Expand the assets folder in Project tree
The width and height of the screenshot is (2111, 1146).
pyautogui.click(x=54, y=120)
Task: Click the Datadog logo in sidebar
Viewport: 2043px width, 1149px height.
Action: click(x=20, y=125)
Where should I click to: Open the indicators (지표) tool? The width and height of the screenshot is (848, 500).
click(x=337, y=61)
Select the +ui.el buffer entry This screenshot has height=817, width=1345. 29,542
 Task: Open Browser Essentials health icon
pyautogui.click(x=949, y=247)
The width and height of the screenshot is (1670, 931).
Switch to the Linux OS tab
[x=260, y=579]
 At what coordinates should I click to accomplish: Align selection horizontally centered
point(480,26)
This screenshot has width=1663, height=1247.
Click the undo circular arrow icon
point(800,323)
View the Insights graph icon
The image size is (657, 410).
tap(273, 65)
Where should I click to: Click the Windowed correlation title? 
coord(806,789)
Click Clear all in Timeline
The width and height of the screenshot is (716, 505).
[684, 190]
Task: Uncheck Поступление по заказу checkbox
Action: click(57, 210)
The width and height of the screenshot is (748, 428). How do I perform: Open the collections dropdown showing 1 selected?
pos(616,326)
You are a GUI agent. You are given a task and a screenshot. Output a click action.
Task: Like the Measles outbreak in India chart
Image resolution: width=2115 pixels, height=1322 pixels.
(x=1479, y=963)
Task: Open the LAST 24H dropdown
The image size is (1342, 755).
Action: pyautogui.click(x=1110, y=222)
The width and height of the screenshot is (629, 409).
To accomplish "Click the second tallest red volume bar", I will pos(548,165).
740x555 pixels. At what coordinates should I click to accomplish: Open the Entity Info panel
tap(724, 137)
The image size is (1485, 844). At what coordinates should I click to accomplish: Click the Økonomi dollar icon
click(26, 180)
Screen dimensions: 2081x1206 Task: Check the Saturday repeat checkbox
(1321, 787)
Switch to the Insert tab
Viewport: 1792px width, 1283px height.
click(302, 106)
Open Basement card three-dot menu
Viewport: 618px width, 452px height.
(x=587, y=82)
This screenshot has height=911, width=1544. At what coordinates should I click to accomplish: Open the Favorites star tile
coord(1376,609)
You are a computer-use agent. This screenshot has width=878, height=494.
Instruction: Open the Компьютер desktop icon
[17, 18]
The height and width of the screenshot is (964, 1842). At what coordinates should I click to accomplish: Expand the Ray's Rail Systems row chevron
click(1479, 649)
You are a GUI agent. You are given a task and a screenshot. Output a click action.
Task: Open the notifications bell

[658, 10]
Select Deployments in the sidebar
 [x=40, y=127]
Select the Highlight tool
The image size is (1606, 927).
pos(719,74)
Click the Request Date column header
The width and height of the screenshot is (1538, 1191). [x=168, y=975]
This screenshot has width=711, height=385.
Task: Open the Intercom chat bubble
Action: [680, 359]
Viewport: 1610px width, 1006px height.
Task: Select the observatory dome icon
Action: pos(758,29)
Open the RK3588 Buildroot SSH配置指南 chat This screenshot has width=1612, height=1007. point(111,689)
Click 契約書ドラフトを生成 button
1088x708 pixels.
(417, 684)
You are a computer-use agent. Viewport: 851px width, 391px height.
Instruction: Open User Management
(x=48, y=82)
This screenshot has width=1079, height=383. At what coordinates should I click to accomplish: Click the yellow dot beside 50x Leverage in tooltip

————————

• [Task directions]: All lines from the start of the entries through the line where "Task: Like the" sits should be duplicated exactly, with nothing else in the output.

• [Response box]:
Expand the assets folder in Project tree
The width and height of the screenshot is (2111, 1146).
pyautogui.click(x=54, y=120)
Task: Click the Datadog logo in sidebar
Viewport: 2043px width, 1149px height.
Action: click(x=20, y=125)
Where should I click to: Open the indicators (지표) tool? The width and height of the screenshot is (848, 500).
click(x=337, y=61)
Select the +ui.el buffer entry This screenshot has height=817, width=1345. 29,542
 Task: Open Browser Essentials health icon
pyautogui.click(x=949, y=247)
The width and height of the screenshot is (1670, 931).
Switch to the Linux OS tab
[x=260, y=579]
 At what coordinates should I click to accomplish: Align selection horizontally centered
point(480,26)
This screenshot has width=1663, height=1247.
Click the undo circular arrow icon
point(800,323)
View the Insights graph icon
The image size is (657, 410).
tap(273, 65)
Where should I click to: Click the Windowed correlation title? 
coord(806,789)
Click Clear all in Timeline
The width and height of the screenshot is (716, 505).
[684, 190]
Task: Uncheck Поступление по заказу checkbox
Action: click(57, 210)
The width and height of the screenshot is (748, 428). How do I perform: Open the collections dropdown showing 1 selected?
pos(616,326)
You are a GUI agent. You are given a task and a screenshot. Output a click action.
Task: Like the Measles outbreak in India chart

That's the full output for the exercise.